1. No other human being can tell me what to do, without my consent.

2. No other human being can compel me to serve what he has created, without my consent.

3. No other human being can compel me to enter into any obligation, without my consent.

4. No other human being can compel me to work for him, or take my income or property, without my consent.

5. The family, the union of a man and a woman to create new life, being the only discernible purpose of life, and the only means of perpetuating human life, is sacrosanct.

The Fifth Principle is also the ‘bridging principle’ between absolute freedom, and the adoption of certain obligations by consent – because by creating human life a person imposes upon himself, or herself, certain fundamental obligations by their own free and voluntary act; by their own consent.

In Principle Five we see how obligations arise without being imposed by one person asserting some authority over another person without that person’s consent. And the obligations which arise under this Principle give rise to the next five Principles, although I shall not detail here the reasons for these Principles – they are quite self-evident, and only a fool would claim that they would not consent to them.

These Principles could be summarized as follows.

1. Do not use or threaten violence.

2. Do not cause or be party to a betrayal, sexual or otherwise, of your own or any other person’s family obligations.

3. Do not interfere with the property of others.

4. Don’t be dishonest.

5. Do not use your freedom to interfere with the freedom of others.

Now, the important point in respect of these Ten Principles of Freedom is that they be taken as one. They are one unit and indivisible. We consent to all the Principles, not a selection of those we think will best serve our purposes. So we cannot use one Principle as a shield against the consequences of a breach of another Principle.

And this is where Locke went so badly wrong. Although he started with a sort of definition of absolute freedom, he could not envisage any Principles everyone could consent to which would define the limits of government, and determine the extent to which individuals would agree to surrender some of their freedom to the authority of another, or to government.

These Ten Principles demonstrate that in order to preserve as much of their absolute freedom as possible, people would only agree to submit to an authority limited to ensuring that everyone honors their obligations as defined by those Principles to which all have consented.

And as long as those we elect are strictly limited to ensuring that everyone complies with the obligations they have consented to, there can be no problem with electing such people by ‘majority vote’. Because we would not be ‘electing’ government to impose upon us whatever authority it considers appropriate, and whatever obligations it thinks are ‘best for us’, or what ‘conscience’ and ‘compassion’ it thinks we ought to exercise.

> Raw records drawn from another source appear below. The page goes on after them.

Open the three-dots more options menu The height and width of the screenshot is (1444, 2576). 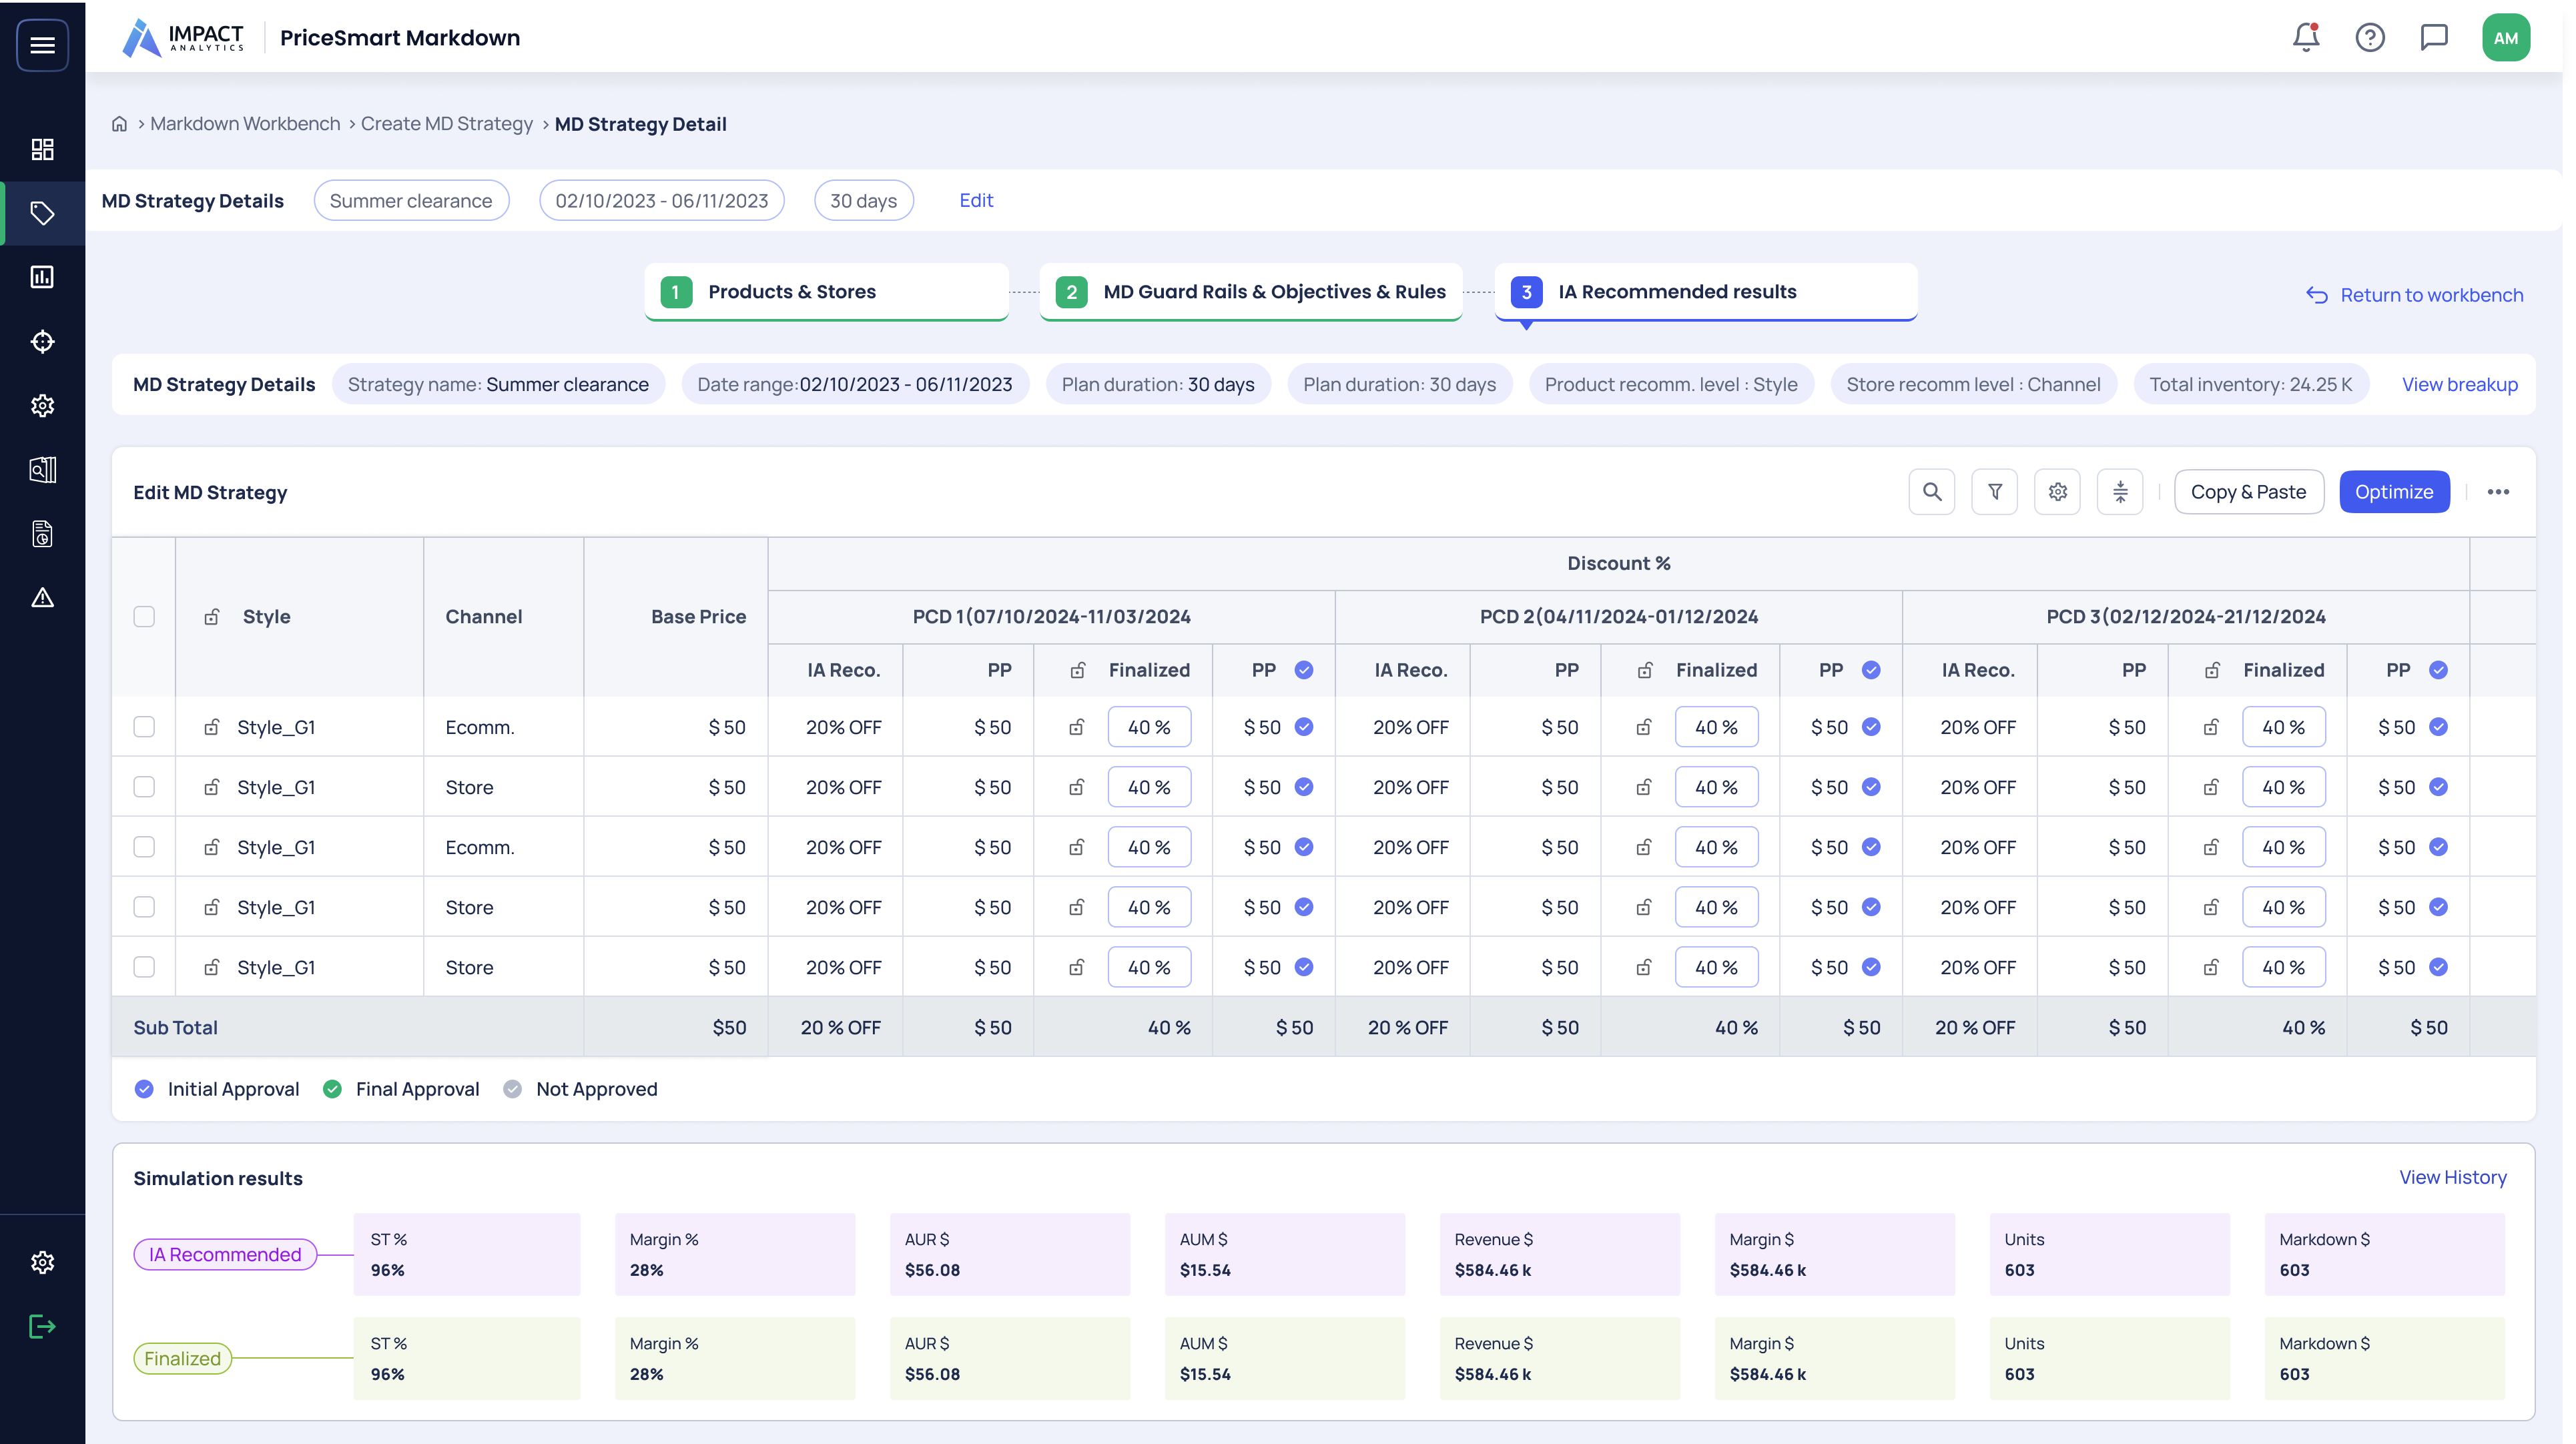point(2498,492)
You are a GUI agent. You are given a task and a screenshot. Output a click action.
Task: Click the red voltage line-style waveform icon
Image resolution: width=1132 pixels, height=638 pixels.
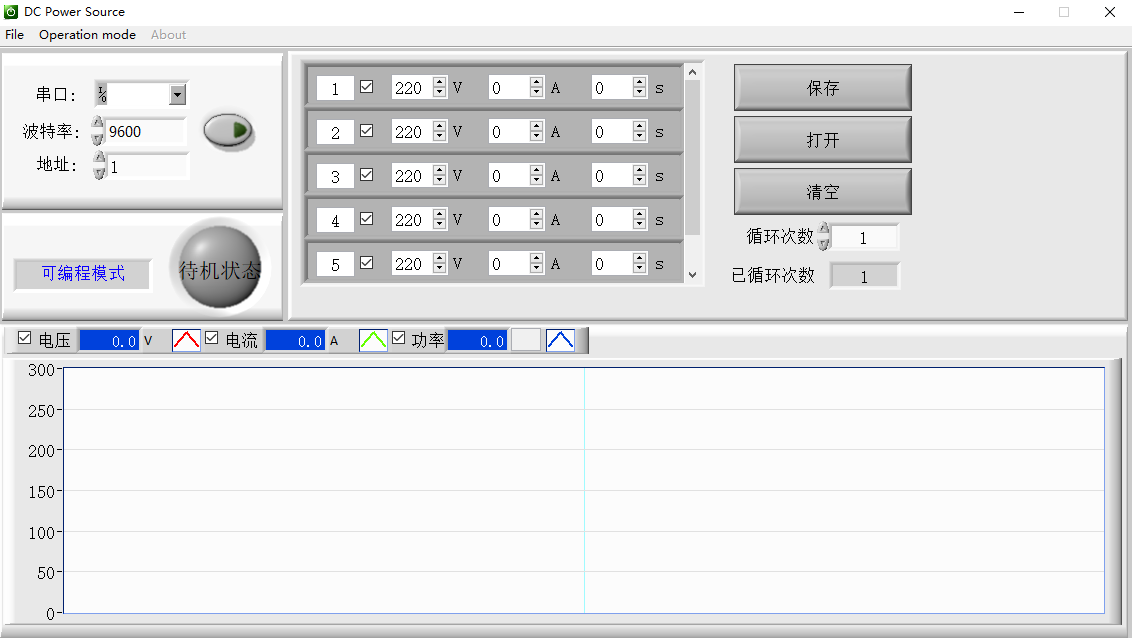click(185, 340)
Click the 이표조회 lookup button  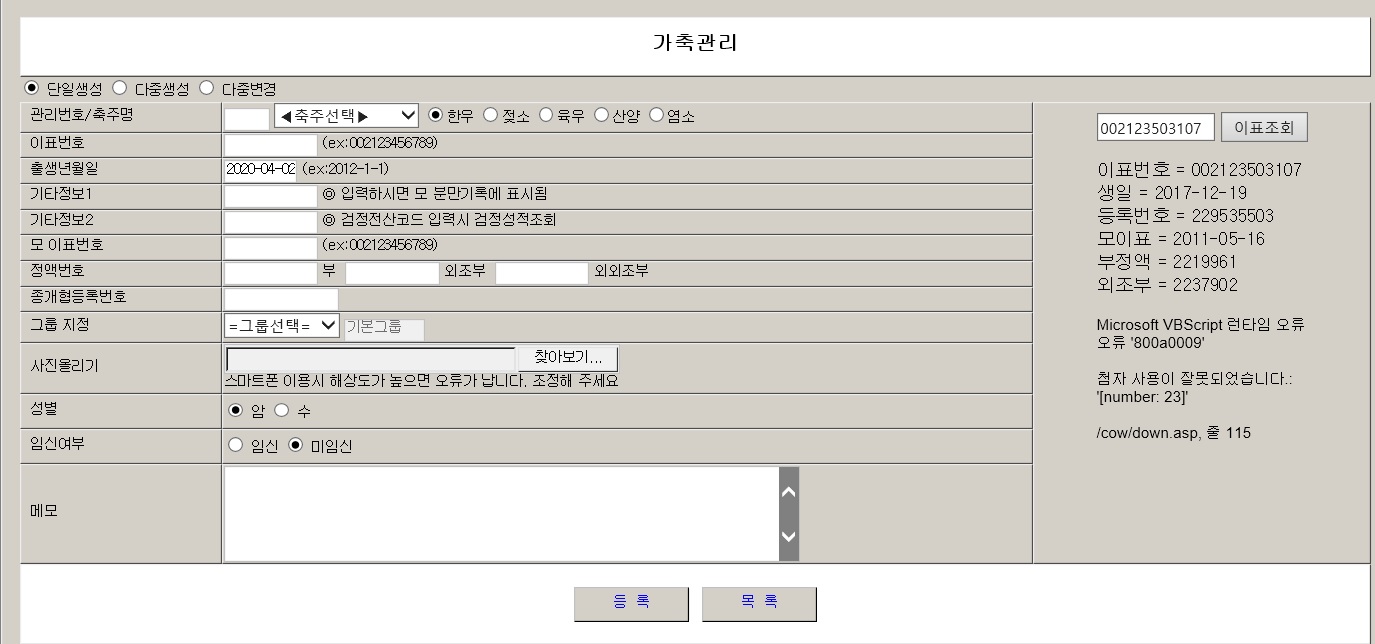click(x=1264, y=128)
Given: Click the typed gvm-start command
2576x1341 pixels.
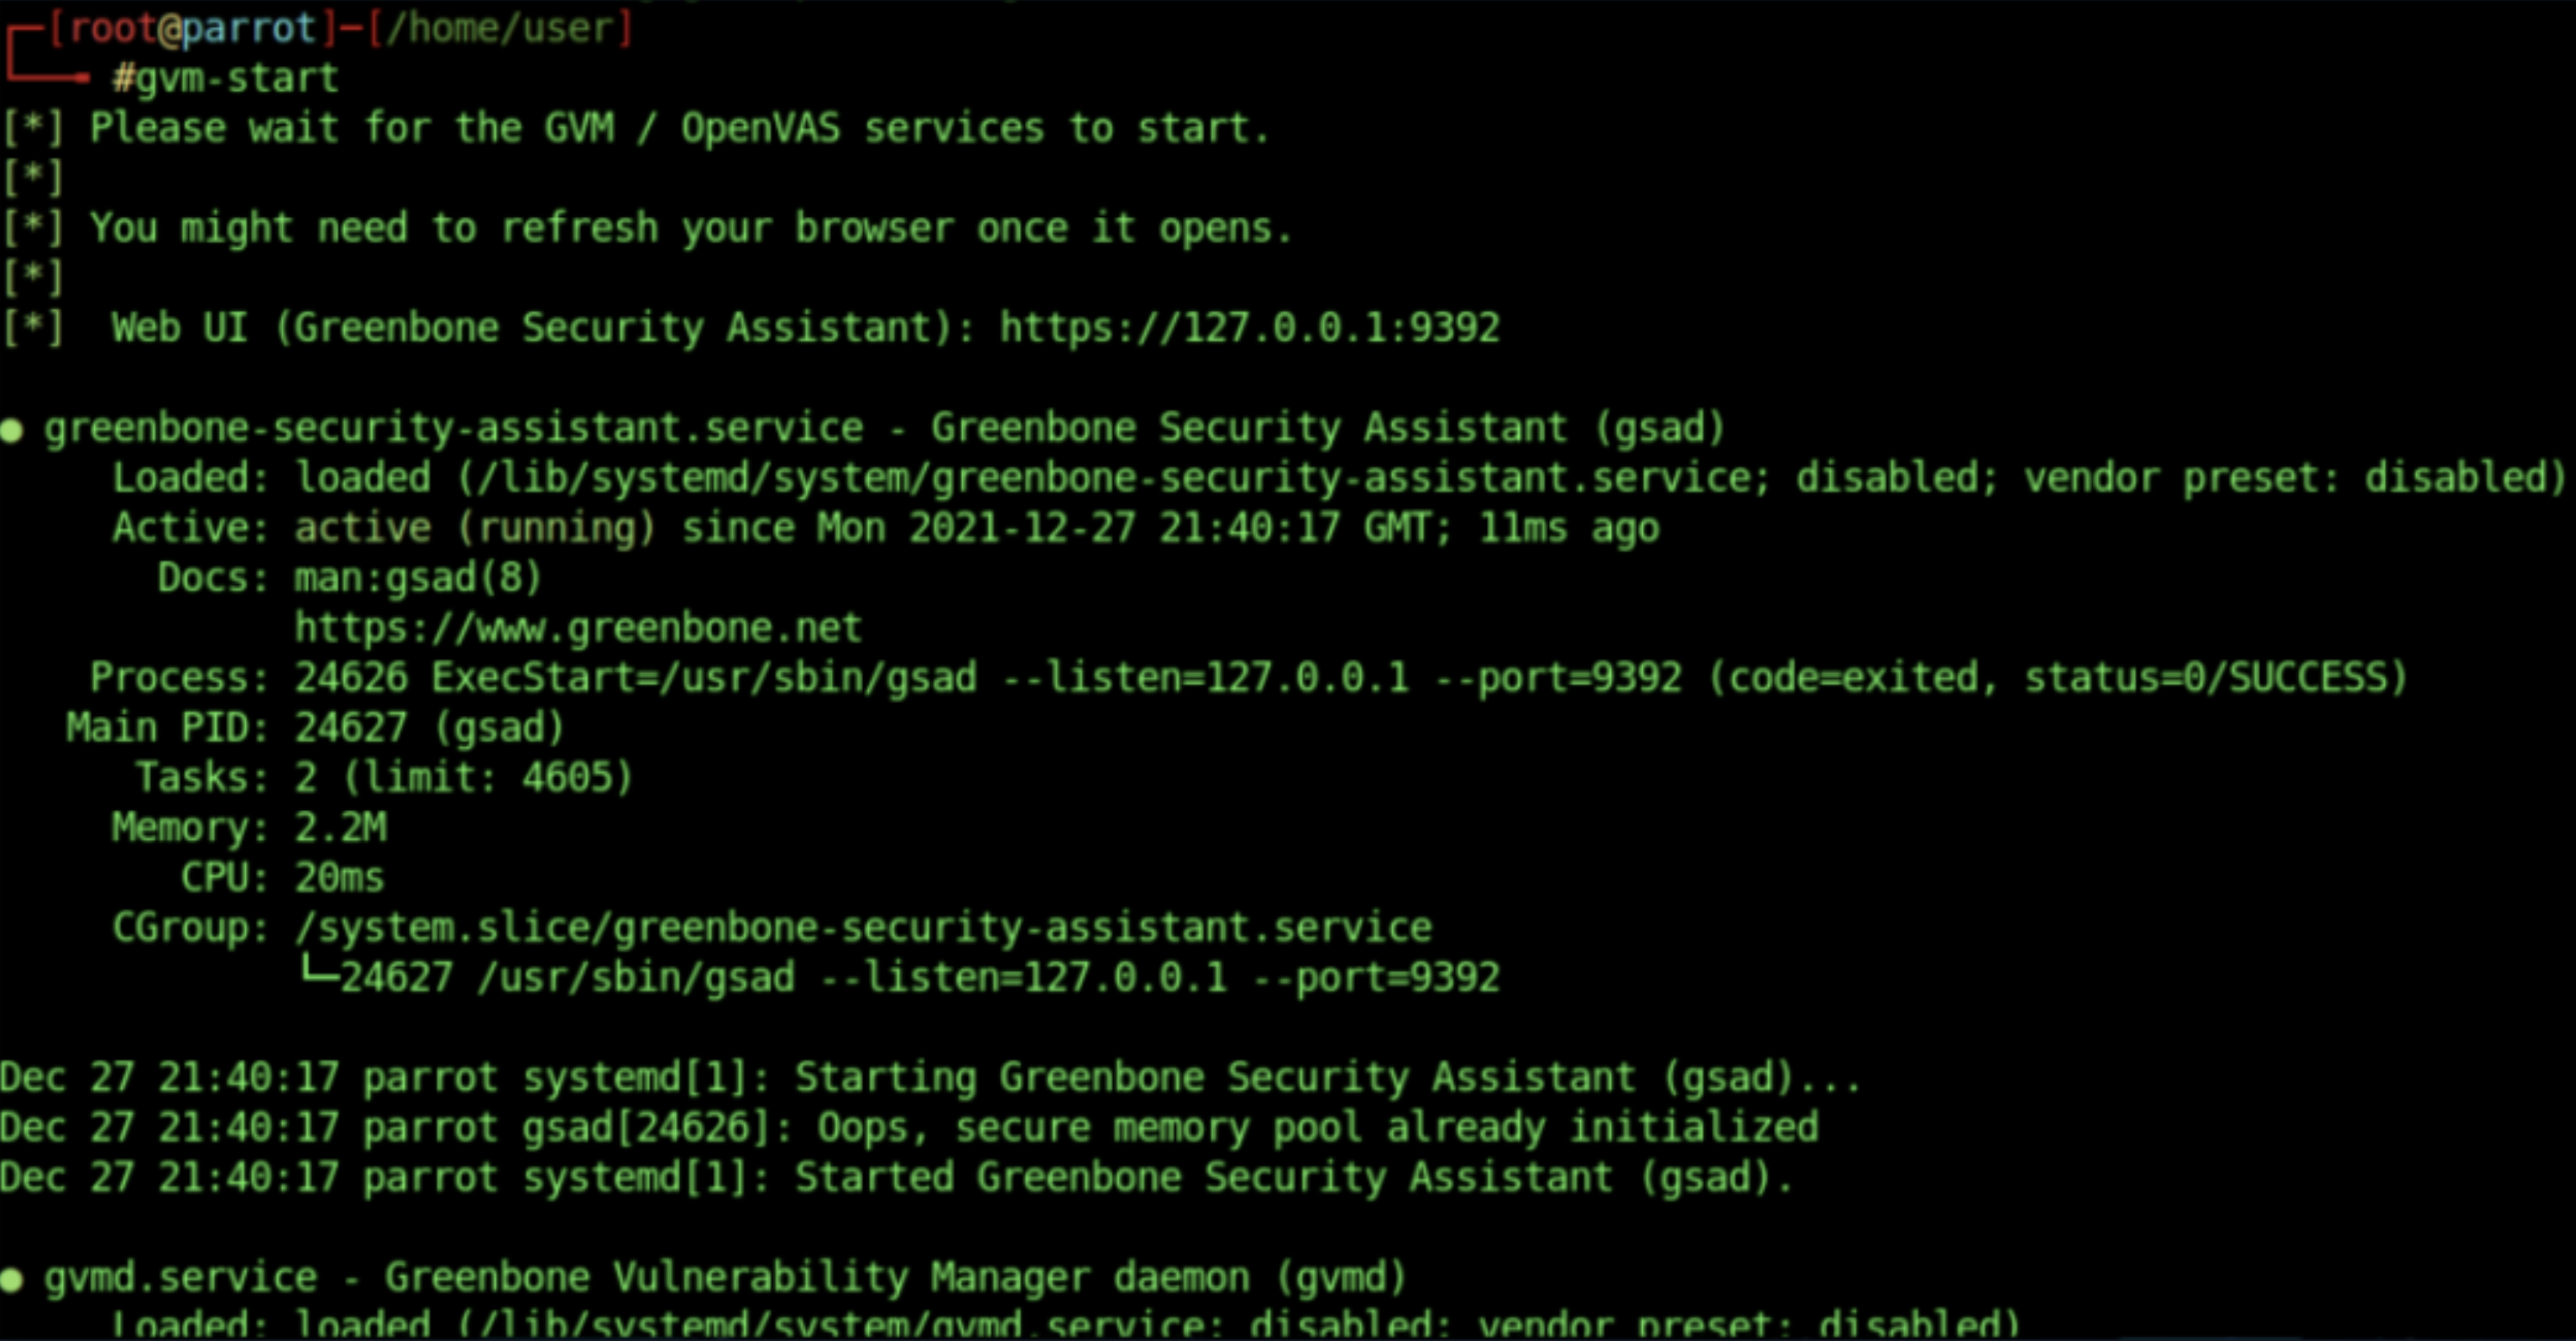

So if the only legacy of the second Egyptian revolution is that we in the West revisit our blind ‘faith’ in ‘democracy’ and ‘rights’ as some kind of guarantee of freedom, it will have been a thoroughly worthwhile achievement. Or, perhaps, having rid themselves of their previous ‘democratically tyrannical government’, the Egyptians should consider setting up a ‘new form of government’ based on the Ten Principles of Freedom. Then they would end up with the real thing, while we slave away under an illusion of freedom.